▶ **EXERCISE DESCRIPTION**: Reproduce each of the following records verbatim, line for line.

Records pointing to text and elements
# # # # #

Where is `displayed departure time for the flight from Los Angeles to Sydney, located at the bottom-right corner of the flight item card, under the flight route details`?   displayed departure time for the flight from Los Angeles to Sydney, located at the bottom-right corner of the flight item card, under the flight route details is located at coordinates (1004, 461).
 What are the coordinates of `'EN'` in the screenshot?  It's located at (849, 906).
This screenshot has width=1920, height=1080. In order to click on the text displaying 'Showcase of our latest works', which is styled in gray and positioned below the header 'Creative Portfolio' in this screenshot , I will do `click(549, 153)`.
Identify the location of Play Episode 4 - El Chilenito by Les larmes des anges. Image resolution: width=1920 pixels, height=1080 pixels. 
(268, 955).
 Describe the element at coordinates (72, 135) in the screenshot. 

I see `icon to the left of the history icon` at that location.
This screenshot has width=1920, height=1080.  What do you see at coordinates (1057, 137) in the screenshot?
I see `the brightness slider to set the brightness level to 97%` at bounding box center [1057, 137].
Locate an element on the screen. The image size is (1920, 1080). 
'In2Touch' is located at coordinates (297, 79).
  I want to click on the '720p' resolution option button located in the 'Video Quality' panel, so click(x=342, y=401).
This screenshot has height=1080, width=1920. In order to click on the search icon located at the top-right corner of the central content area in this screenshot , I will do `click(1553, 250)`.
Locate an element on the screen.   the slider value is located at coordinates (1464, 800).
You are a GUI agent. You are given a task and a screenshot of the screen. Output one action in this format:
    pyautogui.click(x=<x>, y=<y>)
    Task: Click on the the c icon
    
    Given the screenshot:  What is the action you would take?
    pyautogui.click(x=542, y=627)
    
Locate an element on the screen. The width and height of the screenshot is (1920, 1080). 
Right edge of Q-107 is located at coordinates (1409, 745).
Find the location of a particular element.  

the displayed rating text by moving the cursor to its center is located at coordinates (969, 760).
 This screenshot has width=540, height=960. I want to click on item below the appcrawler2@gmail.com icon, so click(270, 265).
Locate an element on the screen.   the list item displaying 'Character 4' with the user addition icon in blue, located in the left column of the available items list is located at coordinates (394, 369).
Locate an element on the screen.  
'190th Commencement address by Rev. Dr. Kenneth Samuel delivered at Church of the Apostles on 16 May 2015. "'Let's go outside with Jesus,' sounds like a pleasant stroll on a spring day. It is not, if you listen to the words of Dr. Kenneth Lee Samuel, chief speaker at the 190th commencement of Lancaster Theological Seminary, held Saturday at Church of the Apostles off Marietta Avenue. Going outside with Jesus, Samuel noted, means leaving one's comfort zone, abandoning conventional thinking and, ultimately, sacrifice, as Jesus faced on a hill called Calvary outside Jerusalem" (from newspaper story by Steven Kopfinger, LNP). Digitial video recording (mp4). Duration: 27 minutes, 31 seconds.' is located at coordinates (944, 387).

# # # # #

▶ **WORKED ANSWER**:
Where is `displayed departure time for the flight from Los Angeles to Sydney, located at the bottom-right corner of the flight item card, under the flight route details`?   displayed departure time for the flight from Los Angeles to Sydney, located at the bottom-right corner of the flight item card, under the flight route details is located at coordinates (1004, 461).
 What are the coordinates of `'EN'` in the screenshot?  It's located at (849, 906).
This screenshot has width=1920, height=1080. In order to click on the text displaying 'Showcase of our latest works', which is styled in gray and positioned below the header 'Creative Portfolio' in this screenshot , I will do `click(549, 153)`.
Identify the location of Play Episode 4 - El Chilenito by Les larmes des anges. Image resolution: width=1920 pixels, height=1080 pixels. 
(268, 955).
 Describe the element at coordinates (72, 135) in the screenshot. 

I see `icon to the left of the history icon` at that location.
This screenshot has width=1920, height=1080.  What do you see at coordinates (1057, 137) in the screenshot?
I see `the brightness slider to set the brightness level to 97%` at bounding box center [1057, 137].
Locate an element on the screen. The image size is (1920, 1080). 
'In2Touch' is located at coordinates (297, 79).
  I want to click on the '720p' resolution option button located in the 'Video Quality' panel, so click(x=342, y=401).
This screenshot has height=1080, width=1920. In order to click on the search icon located at the top-right corner of the central content area in this screenshot , I will do `click(1553, 250)`.
Locate an element on the screen.   the slider value is located at coordinates (1464, 800).
You are a GUI agent. You are given a task and a screenshot of the screen. Output one action in this format:
    pyautogui.click(x=<x>, y=<y>)
    Task: Click on the the c icon
    
    Given the screenshot:  What is the action you would take?
    pyautogui.click(x=542, y=627)
    
Locate an element on the screen. The width and height of the screenshot is (1920, 1080). 
Right edge of Q-107 is located at coordinates (1409, 745).
Find the location of a particular element.  

the displayed rating text by moving the cursor to its center is located at coordinates (969, 760).
 This screenshot has width=540, height=960. I want to click on item below the appcrawler2@gmail.com icon, so click(270, 265).
Locate an element on the screen.   the list item displaying 'Character 4' with the user addition icon in blue, located in the left column of the available items list is located at coordinates (394, 369).
Locate an element on the screen.  
'190th Commencement address by Rev. Dr. Kenneth Samuel delivered at Church of the Apostles on 16 May 2015. "'Let's go outside with Jesus,' sounds like a pleasant stroll on a spring day. It is not, if you listen to the words of Dr. Kenneth Lee Samuel, chief speaker at the 190th commencement of Lancaster Theological Seminary, held Saturday at Church of the Apostles off Marietta Avenue. Going outside with Jesus, Samuel noted, means leaving one's comfort zone, abandoning conventional thinking and, ultimately, sacrifice, as Jesus faced on a hill called Calvary outside Jerusalem" (from newspaper story by Steven Kopfinger, LNP). Digitial video recording (mp4). Duration: 27 minutes, 31 seconds.' is located at coordinates (944, 387).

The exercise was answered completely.